Тацит великолепно изображает эти мрачные сцены; однако он избегает чётко выделить революционный дух, который охватил армию и дул из Рима. Германик стал объектом стольких надежд только потому, что люди верили, что республиканские институты и завоёванная свобода восторжествуют вместе с ним и через него. Германик уклонялся от этой роли с постоянством, которого Тиберий едва ли заслуживал; он проявлял весь свой героизм в послушании; он развивал энергию, чтобы не оказаться перед лицом этого грозного противника, что подвергало его ещё большим опасностям; ему стоило больше усилий и крови отказаться от империи, чем, возможно, потребовалось бы для её завоевания или освобождения. Было ли это уважением или ужасом перед мрачной фигурой Тиберия? Это, по крайней мере, слабость малодушного сердца, которое предпочитает долг принца долгу гражданина и свой покой счастью своей родины. Не компрометировать себя – вот высший мотив безобидных существ, которые в конце концов не практикуют никакой другой политической добродетели, кроме воздержания.
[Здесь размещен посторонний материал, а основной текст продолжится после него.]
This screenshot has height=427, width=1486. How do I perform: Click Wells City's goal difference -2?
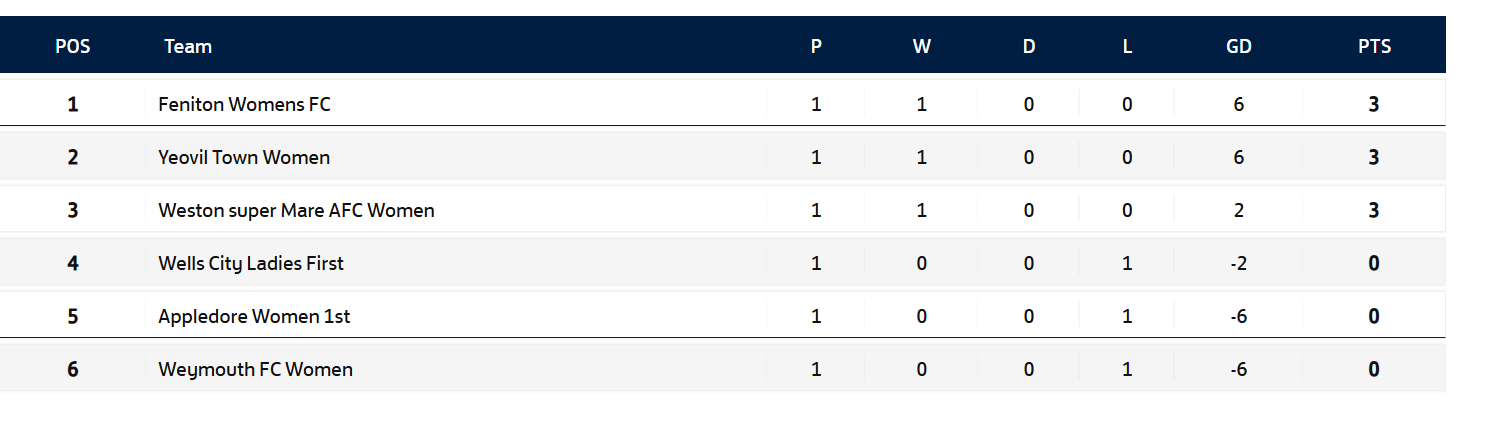click(1239, 263)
Если бы вместо робкой души у Германика была бы смелая душа Веспасиана или любого другого генерала, который обнажил бы меч с возгласом: «Вперед на Рим!» – что бы тогда произошло? Это вопрос, который можно задать, и который одновременно помогает нам понять, насколько справедливой или незаслуженной была невероятная популярность Германика. Нет необходимости напоминать, что нежность римлян к нему проистекает главным образом из воспоминаний о его отце, что письмо Друза постоянно перед глазами всех, и кажется, что выполнение такого проекта – это священное наследство, неистребимый долг. Ожидают не мягкого вождя, а спасителя. Не походы за возвращением побелевших костей Вара, не опустошения, совершенные в лесах Германии, которые лишь раздражают германцев, привлекают сердца к Германику; это тайная надежда у одних, открыто признанная у других, живучая у всех, которая обращает взгляды к Рейну. С момента смерти Августа каждый день ждут новости не о том, что Тиберий вернулся из Иллирии, чтобы принять империю, но что армия Рейна двинулась в путь, чтобы принести свободу. Что бы произошло, если бы Германик, с таким же бескорыстием и большим гражданским мужеством, открыто принял наследство Друза, если бы он заявил, что обещания отца будут выполнены сыном, если бы он отправился во главе всех своих легионов, которые горели желанием вести его в Рим, если бы он двинулся к Италии, объявив о восстановлении сената и трибуната, собраний и магистратур, законов и институтов, с улучшениями, предложенными опытом и полувековым рабством; если бы он, наконец, согласился стать не вторым из императоров, но первым из граждан?

Точно известно, Тиберий доказал это своим поведением, что возвращение Германика с такими обещаниями, прикрепленными к его орлам, было бы лишь триумфальным, мирным шествием, не стоившим ни капли крови. Германик пересекал бы Галлию и Италию, очищал следы Цезаря, стирал память о его отцеубийственном походе, реабилитировал Рубикон, наконец, честно пересек бы этот печальный поток, который остается отмеченным позором в истории за то, что не остановил и не поглотил честолюбца, который собирался совершить самое отвратительное преступление. Он прибыл бы в Рим в сопровождении всех народов Италии, как они сопровождали и несли на своих плечах тело его отца Друза. Дион сам говорит это, Дион, консульский персонаж, чиновник, друг императоров. Несколько раз Германик мог бы захватить империю с согласия не только солдат, но и сената и народа. Тиберий знал это так хорошо, что с тревогой ждал новостей из Германии. Его колебания, его уловки, чтобы уклониться от власти, были приписаны лицемерию. Я вижу в этом выражение самых искренних и серьезных опасений. Он каждую минуту ожидал услышать, что Германик и его легионы спускаются с Альп; он был готов бежать; он бежал бы перед Германиком, как бежал перед Августом, перед Ливией, перед Сеяном, как бежал перед призраком Рима, когда в конце своего правления не осмеливался приблизиться ближе семи миль к этим стенам, которые он наполнял слезами и проклятиями. Именно поэтому он не хотел совершать ничего непоправимого, не связывать себя никакими действиями, чтобы не подвергаться никаким репрессиям и иметь возможность сказать освободителю: «Но Рим свободен, я ничего не узурпировал». С этой мыслью можно перечитать Тацита: с тех пор нерешительность Тиберия, его политика в начале, его позорное поведение, его уловки, его ложь, его искусные задержки, его отвращение к власти, объясняются ужасом, который внушает ему Германик. Разделенный такими большими расстояниями, он долгое время не знал, что решил его племянник, и от его решения зависит его собственная судьба, а также судьба римского народа.